*** Opening of RECORDS FOR THIS TASK ***
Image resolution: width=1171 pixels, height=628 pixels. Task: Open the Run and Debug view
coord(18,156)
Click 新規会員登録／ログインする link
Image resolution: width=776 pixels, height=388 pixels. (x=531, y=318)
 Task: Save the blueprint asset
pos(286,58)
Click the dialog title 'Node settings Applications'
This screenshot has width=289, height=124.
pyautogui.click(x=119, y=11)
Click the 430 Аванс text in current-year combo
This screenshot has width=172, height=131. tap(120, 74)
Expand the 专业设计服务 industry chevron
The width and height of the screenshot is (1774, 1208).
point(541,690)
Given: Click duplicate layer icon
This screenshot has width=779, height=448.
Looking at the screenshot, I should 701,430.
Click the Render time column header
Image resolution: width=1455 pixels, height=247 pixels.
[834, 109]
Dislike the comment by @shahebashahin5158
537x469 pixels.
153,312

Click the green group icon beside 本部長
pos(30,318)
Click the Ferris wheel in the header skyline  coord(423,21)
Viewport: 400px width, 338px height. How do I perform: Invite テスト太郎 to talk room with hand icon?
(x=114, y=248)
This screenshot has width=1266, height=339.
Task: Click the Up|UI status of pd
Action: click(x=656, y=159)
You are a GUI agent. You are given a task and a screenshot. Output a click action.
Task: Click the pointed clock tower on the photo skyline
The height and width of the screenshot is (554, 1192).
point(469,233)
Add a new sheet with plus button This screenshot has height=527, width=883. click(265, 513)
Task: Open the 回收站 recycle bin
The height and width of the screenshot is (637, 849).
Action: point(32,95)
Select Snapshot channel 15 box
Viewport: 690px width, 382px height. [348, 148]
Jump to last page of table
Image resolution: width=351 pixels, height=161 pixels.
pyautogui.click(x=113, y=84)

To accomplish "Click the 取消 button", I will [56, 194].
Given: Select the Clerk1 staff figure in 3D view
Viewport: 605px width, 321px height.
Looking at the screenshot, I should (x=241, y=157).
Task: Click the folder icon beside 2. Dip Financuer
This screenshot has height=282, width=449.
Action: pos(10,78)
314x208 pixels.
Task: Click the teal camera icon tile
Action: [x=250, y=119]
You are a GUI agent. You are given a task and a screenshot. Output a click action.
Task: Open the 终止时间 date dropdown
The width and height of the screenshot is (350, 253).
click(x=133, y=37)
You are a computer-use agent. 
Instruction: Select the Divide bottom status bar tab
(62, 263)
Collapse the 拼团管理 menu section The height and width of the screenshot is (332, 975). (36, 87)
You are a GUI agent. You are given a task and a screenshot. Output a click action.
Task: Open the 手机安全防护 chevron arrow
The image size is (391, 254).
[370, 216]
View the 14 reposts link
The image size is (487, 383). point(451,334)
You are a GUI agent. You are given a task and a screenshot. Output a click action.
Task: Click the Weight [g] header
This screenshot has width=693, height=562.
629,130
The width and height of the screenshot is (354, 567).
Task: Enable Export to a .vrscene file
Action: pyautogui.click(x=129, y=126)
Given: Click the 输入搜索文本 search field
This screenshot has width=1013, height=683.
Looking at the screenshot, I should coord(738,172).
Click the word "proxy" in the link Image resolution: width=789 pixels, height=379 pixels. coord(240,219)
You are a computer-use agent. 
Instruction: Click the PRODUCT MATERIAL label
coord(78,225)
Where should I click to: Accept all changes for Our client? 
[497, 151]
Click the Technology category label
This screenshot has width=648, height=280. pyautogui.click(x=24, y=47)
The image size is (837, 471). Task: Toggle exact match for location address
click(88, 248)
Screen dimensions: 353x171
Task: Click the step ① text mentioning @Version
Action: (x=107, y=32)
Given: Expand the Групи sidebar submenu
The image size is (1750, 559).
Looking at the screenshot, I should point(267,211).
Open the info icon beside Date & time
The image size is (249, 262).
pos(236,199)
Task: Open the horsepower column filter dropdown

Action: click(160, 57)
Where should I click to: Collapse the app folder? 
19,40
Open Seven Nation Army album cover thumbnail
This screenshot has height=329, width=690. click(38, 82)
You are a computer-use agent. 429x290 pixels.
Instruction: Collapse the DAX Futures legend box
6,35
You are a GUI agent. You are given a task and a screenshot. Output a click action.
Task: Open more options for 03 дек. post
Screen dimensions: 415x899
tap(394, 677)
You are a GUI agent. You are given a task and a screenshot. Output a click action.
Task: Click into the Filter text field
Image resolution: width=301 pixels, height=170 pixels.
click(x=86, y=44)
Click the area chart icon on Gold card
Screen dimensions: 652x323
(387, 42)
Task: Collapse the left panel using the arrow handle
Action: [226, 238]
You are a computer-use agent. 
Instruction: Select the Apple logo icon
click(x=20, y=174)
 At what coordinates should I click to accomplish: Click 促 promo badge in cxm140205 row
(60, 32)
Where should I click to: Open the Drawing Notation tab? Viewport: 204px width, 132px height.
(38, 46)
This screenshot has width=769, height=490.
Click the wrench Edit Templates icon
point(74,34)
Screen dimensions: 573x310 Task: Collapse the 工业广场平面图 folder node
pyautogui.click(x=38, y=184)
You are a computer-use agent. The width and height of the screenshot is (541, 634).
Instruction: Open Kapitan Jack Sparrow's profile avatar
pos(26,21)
*** Close of RECORDS FOR THIS TASK ***
▸ WHAT IS BEING ASKED: Your answer should be the data above, retyped exactly.

▸ OUTPUT FOR THIS EXERCISE:
Image resolution: width=1171 pixels, height=628 pixels. Task: Open the Run and Debug view
coord(18,156)
Click 新規会員登録／ログインする link
Image resolution: width=776 pixels, height=388 pixels. (x=531, y=318)
 Task: Save the blueprint asset
pos(286,58)
Click the dialog title 'Node settings Applications'
This screenshot has width=289, height=124.
pyautogui.click(x=119, y=11)
Click the 430 Аванс text in current-year combo
This screenshot has width=172, height=131. tap(120, 74)
Expand the 专业设计服务 industry chevron
The width and height of the screenshot is (1774, 1208).
point(541,690)
Given: Click duplicate layer icon
This screenshot has width=779, height=448.
Looking at the screenshot, I should 701,430.
Click the Render time column header
Image resolution: width=1455 pixels, height=247 pixels.
[834, 109]
Dislike the comment by @shahebashahin5158
537x469 pixels.
153,312

Click the green group icon beside 本部長
pos(30,318)
Click the Ferris wheel in the header skyline  coord(423,21)
Viewport: 400px width, 338px height. How do I perform: Invite テスト太郎 to talk room with hand icon?
(x=114, y=248)
This screenshot has width=1266, height=339.
Task: Click the Up|UI status of pd
Action: click(x=656, y=159)
You are a GUI agent. You are given a task and a screenshot. Output a click action.
Task: Click the pointed clock tower on the photo skyline
The height and width of the screenshot is (554, 1192).
point(469,233)
Add a new sheet with plus button This screenshot has height=527, width=883. click(265, 513)
Task: Open the 回收站 recycle bin
The height and width of the screenshot is (637, 849).
Action: point(32,95)
Select Snapshot channel 15 box
Viewport: 690px width, 382px height. [348, 148]
Jump to last page of table
Image resolution: width=351 pixels, height=161 pixels.
pyautogui.click(x=113, y=84)

To accomplish "Click the 取消 button", I will [56, 194].
Given: Select the Clerk1 staff figure in 3D view
Viewport: 605px width, 321px height.
Looking at the screenshot, I should (x=241, y=157).
Task: Click the folder icon beside 2. Dip Financuer
This screenshot has height=282, width=449.
Action: pos(10,78)
314x208 pixels.
Task: Click the teal camera icon tile
Action: [x=250, y=119]
You are a GUI agent. You are given a task and a screenshot. Output a click action.
Task: Open the 终止时间 date dropdown
The width and height of the screenshot is (350, 253).
click(x=133, y=37)
You are a computer-use agent. 
Instruction: Select the Divide bottom status bar tab
(62, 263)
Collapse the 拼团管理 menu section The height and width of the screenshot is (332, 975). (36, 87)
You are a GUI agent. You are given a task and a screenshot. Output a click action.
Task: Open the 手机安全防护 chevron arrow
The image size is (391, 254).
[370, 216]
View the 14 reposts link
The image size is (487, 383). point(451,334)
You are a GUI agent. You are given a task and a screenshot. Output a click action.
Task: Click the Weight [g] header
This screenshot has width=693, height=562.
629,130
The width and height of the screenshot is (354, 567).
Task: Enable Export to a .vrscene file
Action: pyautogui.click(x=129, y=126)
Given: Click the 输入搜索文本 search field
This screenshot has width=1013, height=683.
Looking at the screenshot, I should coord(738,172).
Click the word "proxy" in the link Image resolution: width=789 pixels, height=379 pixels. coord(240,219)
You are a computer-use agent. 
Instruction: Click the PRODUCT MATERIAL label
coord(78,225)
Where should I click to: Accept all changes for Our client? 
[497, 151]
Click the Technology category label
This screenshot has width=648, height=280. pyautogui.click(x=24, y=47)
The image size is (837, 471). Task: Toggle exact match for location address
click(88, 248)
Screen dimensions: 353x171
Task: Click the step ① text mentioning @Version
Action: (x=107, y=32)
Given: Expand the Групи sidebar submenu
The image size is (1750, 559).
Looking at the screenshot, I should point(267,211).
Open the info icon beside Date & time
The image size is (249, 262).
pos(236,199)
Task: Open the horsepower column filter dropdown

Action: click(160, 57)
Where should I click to: Collapse the app folder? 
19,40
Open Seven Nation Army album cover thumbnail
This screenshot has height=329, width=690. click(38, 82)
You are a computer-use agent. 429x290 pixels.
Instruction: Collapse the DAX Futures legend box
6,35
You are a GUI agent. You are given a task and a screenshot. Output a click action.
Task: Open more options for 03 дек. post
Screen dimensions: 415x899
tap(394, 677)
You are a GUI agent. You are given a task and a screenshot. Output a click action.
Task: Click into the Filter text field
Image resolution: width=301 pixels, height=170 pixels.
click(x=86, y=44)
Click the area chart icon on Gold card
Screen dimensions: 652x323
(387, 42)
Task: Collapse the left panel using the arrow handle
Action: [226, 238]
You are a computer-use agent. 
Instruction: Select the Apple logo icon
click(x=20, y=174)
 At what coordinates should I click to accomplish: Click 促 promo badge in cxm140205 row
(60, 32)
Where should I click to: Open the Drawing Notation tab? Viewport: 204px width, 132px height.
(38, 46)
This screenshot has width=769, height=490.
Click the wrench Edit Templates icon
point(74,34)
Screen dimensions: 573x310 Task: Collapse the 工业广场平面图 folder node
pyautogui.click(x=38, y=184)
You are a computer-use agent. The width and height of the screenshot is (541, 634).
Instruction: Open Kapitan Jack Sparrow's profile avatar
pos(26,21)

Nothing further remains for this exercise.